The holidays are often presented as a time filled with joy, celebration, and togetherness. But for trauma survivors, this season can feel overwhelming, intrusive, or emotionally exhausting. The pressure to perform holiday cheer or participate in traditions that do not feel safe can create anxiety rather than joy.

In The Trauma Monster, Barb Dorrington reminds us that healing means choosing what nourishes your nervous system, not what satisfies expectations. This December, you are allowed to create holiday traditions that feel gentle, grounding, and truly your own.

Why Traditional Holidays Can Feel Hard:

Many holiday rituals involve loud gatherings, complex family dynamics, disrupted routines, emotional memories, and expectations to socialize or entertain. These experiences can activate old wounds or overwhelm a sensitive nervous system. If traditional festivities do not feel supportive, it does not mean you are doing the holidays wrong. It means you are listening to your needs.

You Are Allowed to Choose Peace Over Pressure:

You are allowed to celebrate differently, or not at all. You are allowed to choose quiet over chaos, connection over obligation, and intention over tradition.

Here are gentle, trauma-informed holiday ideas that prioritize emotional safety, comfort, and peace.

  1. Create Soft, Quiet Rituals: Small rituals can feel grounding and meaningful without overwhelming your senses. Consider lighting a candle in the morning, taking a slow walk in the cold air, playing calming music instead of holiday noise, or making a warm drink and savoring it mindfully. These simple moments can bring more peace than any elaborate celebration.

  2. Redefine What Togetherness Means: Connection does not have to mean crowded gatherings. You might choose a cozy evening with one trusted friend, a phone call with someone who feels safe, or a shared activity with a partner or child. Small, meaningful connection can be far more healing than forced family time.

  3. Build Traditions That Honor Your Healing: Your traditions can reflect who you are today, not who you were when trauma taught you to shrink. Try traditions like journaling about what you are proud of this year, creating an ornament or keepsake that symbolizes growth, spending part of the day volunteering or doing something kind, or setting intentions for the year ahead. These rituals help reclaim the season as a time of renewal rather than stress.

  4. Give Yourself Permission to Opt Out: Skipping certain events or traditions does not make you selfish. It makes you self-aware. You can say "I will not be attending this year, but thank you," or "I am keeping things simple this season," or "I need a quiet holiday for my well-being." You do not owe anyone an explanation beyond what feels comfortable.

  5. Create Sensory-Safe Traditions: If sound, crowds, or chaos are overwhelming, consider sensory-friendly alternatives such as watching holiday lights from your car, baking quietly at home, a slow morning with blankets and soft lighting, or a movie night with warm socks and silence. Your body deserves calm.

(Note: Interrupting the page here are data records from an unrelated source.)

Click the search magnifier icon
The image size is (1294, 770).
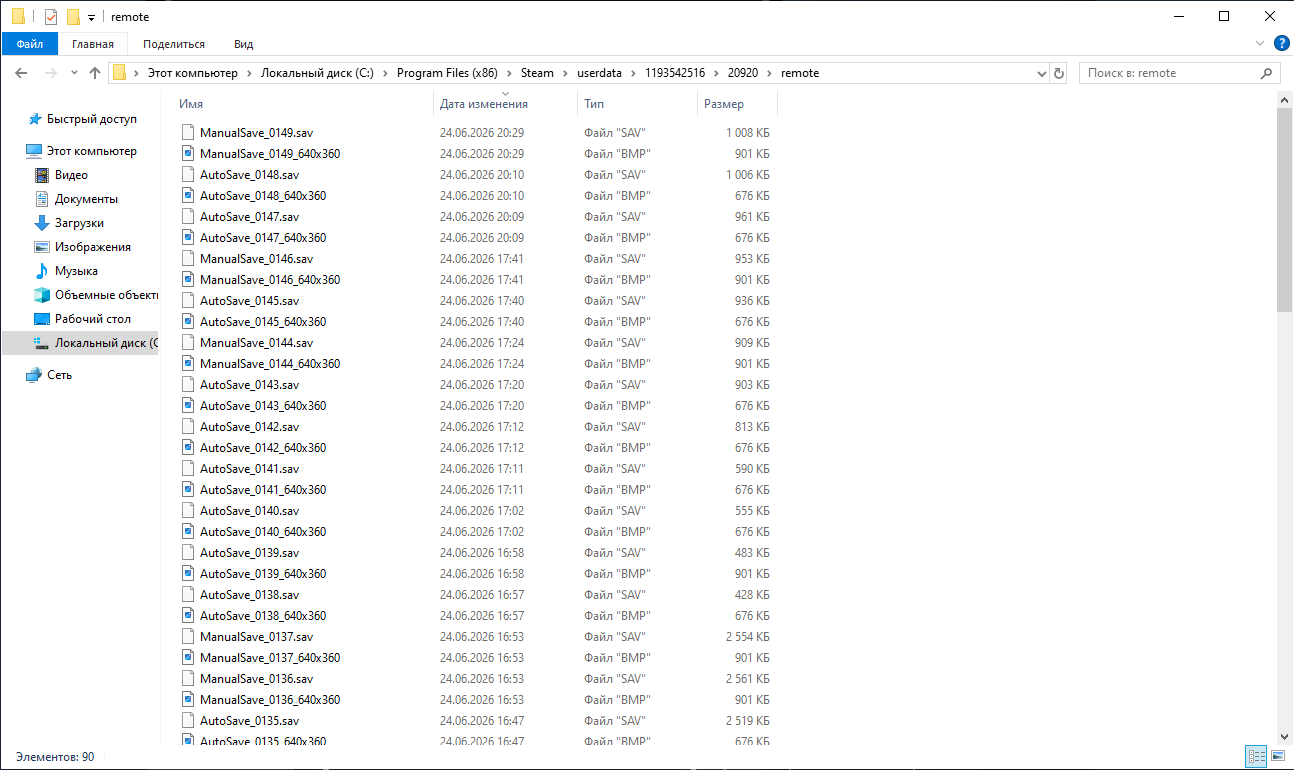coord(1266,73)
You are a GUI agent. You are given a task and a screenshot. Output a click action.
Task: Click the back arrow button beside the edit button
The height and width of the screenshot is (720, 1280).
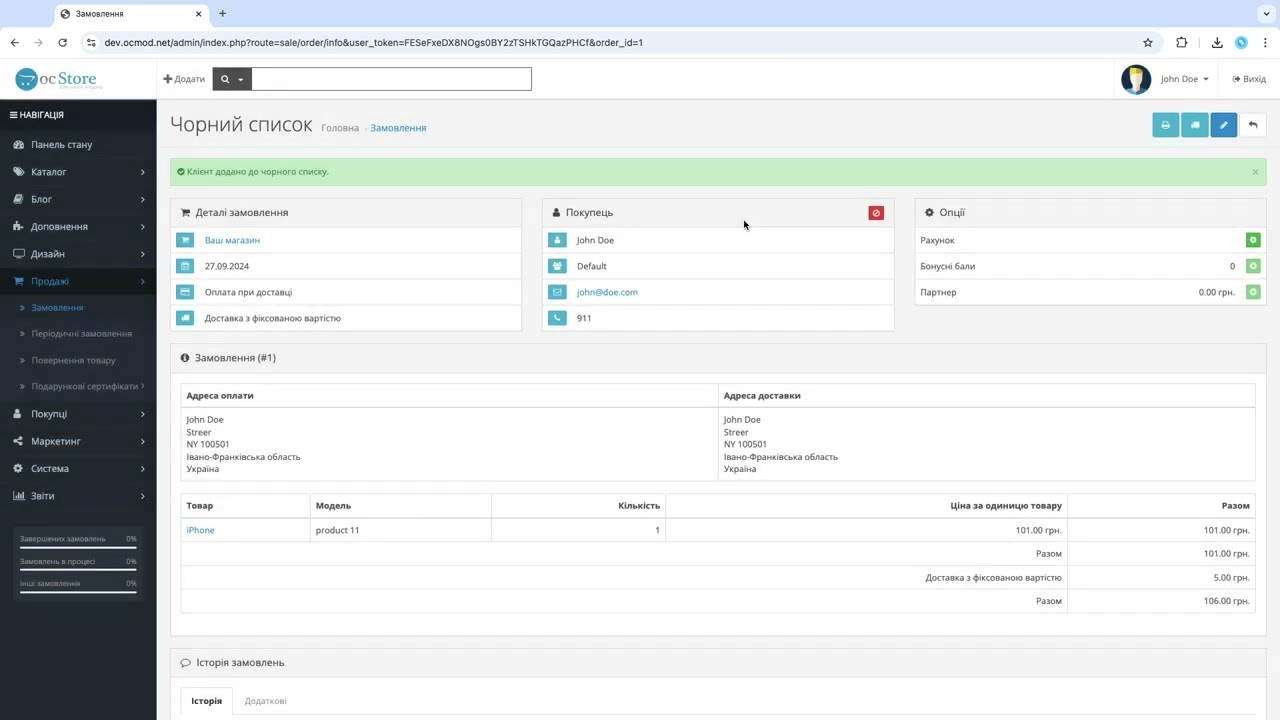click(1253, 125)
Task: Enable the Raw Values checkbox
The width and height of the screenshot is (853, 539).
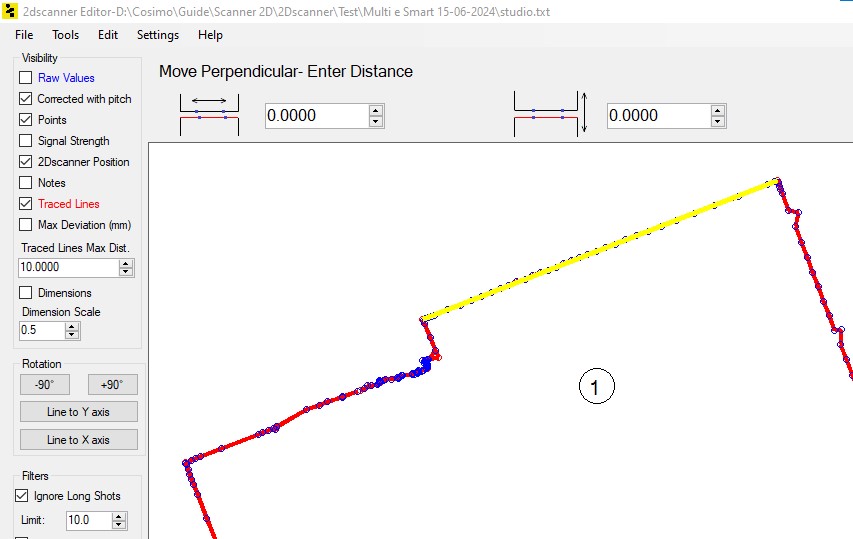Action: coord(26,78)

  6. Honor Your Grief Too: For many survivors, holidays stir up grief, whether for lost loved ones, lost childhoods, or lost versions of yourself. A trauma-informed holiday tradition may include lighting a candle for what you are grieving, writing a letter to someone you miss, or holding a moment of silence. Grief deserves space just as much as joy.

You Get to Decide What the Holidays Mean Now:

As Barb Dorrington teaches in The Trauma Monster, reclaiming your life often means rewriting old stories, and the holidays are no exception.

You are allowed to celebrate quietly, say no, create new rituals, honor your healing, and choose peace.

This season does not have to look like anyone else's. It only has to feel safe, nourishing, and authentic to you.

For trauma survivors, the greatest tradition you can begin is this: choosing yourself.